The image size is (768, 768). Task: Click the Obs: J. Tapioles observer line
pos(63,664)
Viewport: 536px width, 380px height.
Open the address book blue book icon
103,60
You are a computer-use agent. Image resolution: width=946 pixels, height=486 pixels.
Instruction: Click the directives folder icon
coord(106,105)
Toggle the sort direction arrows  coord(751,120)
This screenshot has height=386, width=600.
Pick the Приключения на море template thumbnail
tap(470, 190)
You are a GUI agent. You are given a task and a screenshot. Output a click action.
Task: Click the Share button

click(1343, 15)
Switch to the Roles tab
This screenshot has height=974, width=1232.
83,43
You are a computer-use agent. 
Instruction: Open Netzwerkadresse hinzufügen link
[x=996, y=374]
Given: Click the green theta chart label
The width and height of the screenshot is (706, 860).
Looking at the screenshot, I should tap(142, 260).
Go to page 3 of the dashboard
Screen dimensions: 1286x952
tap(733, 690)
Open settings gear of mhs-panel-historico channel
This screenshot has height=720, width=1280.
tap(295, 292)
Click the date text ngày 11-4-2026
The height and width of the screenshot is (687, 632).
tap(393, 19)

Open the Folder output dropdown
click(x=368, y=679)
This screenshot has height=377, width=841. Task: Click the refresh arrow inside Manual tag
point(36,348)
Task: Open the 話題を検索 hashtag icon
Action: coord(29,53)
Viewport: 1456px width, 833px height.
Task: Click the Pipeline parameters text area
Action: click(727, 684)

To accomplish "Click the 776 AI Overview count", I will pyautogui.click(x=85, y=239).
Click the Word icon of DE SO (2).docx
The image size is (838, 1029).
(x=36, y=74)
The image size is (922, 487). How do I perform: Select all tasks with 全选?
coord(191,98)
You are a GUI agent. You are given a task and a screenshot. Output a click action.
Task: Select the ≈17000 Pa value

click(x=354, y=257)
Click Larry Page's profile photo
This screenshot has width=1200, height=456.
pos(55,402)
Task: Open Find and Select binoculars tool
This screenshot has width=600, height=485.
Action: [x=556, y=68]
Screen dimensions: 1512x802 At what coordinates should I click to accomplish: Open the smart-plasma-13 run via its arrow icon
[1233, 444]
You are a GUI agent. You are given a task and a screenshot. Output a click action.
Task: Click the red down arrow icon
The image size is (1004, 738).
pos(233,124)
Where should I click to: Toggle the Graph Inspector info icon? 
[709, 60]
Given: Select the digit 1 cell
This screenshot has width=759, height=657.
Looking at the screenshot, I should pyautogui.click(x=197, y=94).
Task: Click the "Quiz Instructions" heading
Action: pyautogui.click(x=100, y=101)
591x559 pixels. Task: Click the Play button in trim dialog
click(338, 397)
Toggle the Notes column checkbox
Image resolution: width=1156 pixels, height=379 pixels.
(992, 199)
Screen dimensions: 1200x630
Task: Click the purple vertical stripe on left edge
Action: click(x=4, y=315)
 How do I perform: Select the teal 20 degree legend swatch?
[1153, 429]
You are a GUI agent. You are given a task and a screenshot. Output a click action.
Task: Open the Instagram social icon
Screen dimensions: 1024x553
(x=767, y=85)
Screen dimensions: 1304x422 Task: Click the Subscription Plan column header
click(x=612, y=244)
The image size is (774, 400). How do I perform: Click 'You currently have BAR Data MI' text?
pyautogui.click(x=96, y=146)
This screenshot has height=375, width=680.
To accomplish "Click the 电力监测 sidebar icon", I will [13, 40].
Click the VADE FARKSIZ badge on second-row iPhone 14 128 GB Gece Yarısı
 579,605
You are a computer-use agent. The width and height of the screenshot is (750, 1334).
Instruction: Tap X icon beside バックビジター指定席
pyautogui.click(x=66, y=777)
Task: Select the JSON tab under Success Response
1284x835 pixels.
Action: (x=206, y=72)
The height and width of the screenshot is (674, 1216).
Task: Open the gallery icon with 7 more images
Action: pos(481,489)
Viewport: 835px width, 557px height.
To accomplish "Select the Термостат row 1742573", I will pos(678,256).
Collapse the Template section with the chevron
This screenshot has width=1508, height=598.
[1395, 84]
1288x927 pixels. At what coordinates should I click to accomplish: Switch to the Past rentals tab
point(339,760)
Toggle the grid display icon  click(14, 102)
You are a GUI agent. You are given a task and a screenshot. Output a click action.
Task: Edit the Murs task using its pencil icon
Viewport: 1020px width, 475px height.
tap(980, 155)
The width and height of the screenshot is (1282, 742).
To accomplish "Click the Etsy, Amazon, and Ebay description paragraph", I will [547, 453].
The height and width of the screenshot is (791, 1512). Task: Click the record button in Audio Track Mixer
============================================================
▶ [Task instructions]:
Can you write out all of the records above again, swapping every "GUI agent" for "interface agent" and leaving everything else unchanged?

▶ [Solution to the exercise]:
The image size is (768, 768). Task: Click the Obs: J. Tapioles observer line
pos(63,664)
Viewport: 536px width, 380px height.
Open the address book blue book icon
103,60
You are a computer-use agent. Image resolution: width=946 pixels, height=486 pixels.
Instruction: Click the directives folder icon
coord(106,105)
Toggle the sort direction arrows  coord(751,120)
This screenshot has height=386, width=600.
Pick the Приключения на море template thumbnail
tap(470, 190)
You are a interface agent. You are given a task and a screenshot. Output a click action.
Task: Click the Share button

click(1343, 15)
Switch to the Roles tab
This screenshot has height=974, width=1232.
83,43
You are a computer-use agent. 
Instruction: Open Netzwerkadresse hinzufügen link
[x=996, y=374]
Given: Click the green theta chart label
The width and height of the screenshot is (706, 860).
Looking at the screenshot, I should tap(142, 260).
Go to page 3 of the dashboard
Screen dimensions: 1286x952
tap(733, 690)
Open settings gear of mhs-panel-historico channel
This screenshot has height=720, width=1280.
tap(295, 292)
Click the date text ngày 11-4-2026
The height and width of the screenshot is (687, 632).
tap(393, 19)

Open the Folder output dropdown
click(x=368, y=679)
This screenshot has height=377, width=841. Task: Click the refresh arrow inside Manual tag
point(36,348)
Task: Open the 話題を検索 hashtag icon
Action: coord(29,53)
Viewport: 1456px width, 833px height.
Task: Click the Pipeline parameters text area
Action: click(727, 684)

To accomplish "Click the 776 AI Overview count", I will pyautogui.click(x=85, y=239).
Click the Word icon of DE SO (2).docx
The image size is (838, 1029).
(x=36, y=74)
The image size is (922, 487). How do I perform: Select all tasks with 全选?
coord(191,98)
You are a interface agent. You are given a task and a screenshot. Output a click action.
Task: Select the ≈17000 Pa value

click(x=354, y=257)
Click Larry Page's profile photo
This screenshot has width=1200, height=456.
pos(55,402)
Task: Open Find and Select binoculars tool
This screenshot has width=600, height=485.
Action: [x=556, y=68]
Screen dimensions: 1512x802 At what coordinates should I click to accomplish: Open the smart-plasma-13 run via its arrow icon
[1233, 444]
You are a interface agent. You are given a task and a screenshot. Output a click action.
Task: Click the red down arrow icon
The image size is (1004, 738).
pos(233,124)
Where should I click to: Toggle the Graph Inspector info icon? 
[709, 60]
Given: Select the digit 1 cell
This screenshot has width=759, height=657.
Looking at the screenshot, I should pyautogui.click(x=197, y=94).
Task: Click the "Quiz Instructions" heading
Action: pyautogui.click(x=100, y=101)
591x559 pixels. Task: Click the Play button in trim dialog
click(338, 397)
Toggle the Notes column checkbox
Image resolution: width=1156 pixels, height=379 pixels.
(992, 199)
Screen dimensions: 1200x630
Task: Click the purple vertical stripe on left edge
Action: click(x=4, y=315)
 How do I perform: Select the teal 20 degree legend swatch?
[1153, 429]
You are a interface agent. You are given a task and a screenshot. Output a click action.
Task: Open the Instagram social icon
Screen dimensions: 1024x553
(x=767, y=85)
Screen dimensions: 1304x422 Task: Click the Subscription Plan column header
click(x=612, y=244)
The image size is (774, 400). How do I perform: Click 'You currently have BAR Data MI' text?
pyautogui.click(x=96, y=146)
This screenshot has height=375, width=680.
To accomplish "Click the 电力监测 sidebar icon", I will [13, 40].
Click the VADE FARKSIZ badge on second-row iPhone 14 128 GB Gece Yarısı
 579,605
You are a computer-use agent. The width and height of the screenshot is (750, 1334).
Instruction: Tap X icon beside バックビジター指定席
pyautogui.click(x=66, y=777)
Task: Select the JSON tab under Success Response
1284x835 pixels.
Action: (x=206, y=72)
The height and width of the screenshot is (674, 1216).
Task: Open the gallery icon with 7 more images
Action: pos(481,489)
Viewport: 835px width, 557px height.
To accomplish "Select the Термостат row 1742573", I will pos(678,256).
Collapse the Template section with the chevron
This screenshot has width=1508, height=598.
[1395, 84]
1288x927 pixels. At what coordinates should I click to accomplish: Switch to the Past rentals tab
point(339,760)
Toggle the grid display icon  click(14, 102)
You are a interface agent. You are given a task and a screenshot. Output a click action.
Task: Edit the Murs task using its pencil icon
Viewport: 1020px width, 475px height.
tap(980, 155)
The width and height of the screenshot is (1282, 742).
To accomplish "Click the Etsy, Amazon, and Ebay description paragraph", I will [547, 453].
The height and width of the screenshot is (791, 1512). Task: Click the record button in Audio Track Mixer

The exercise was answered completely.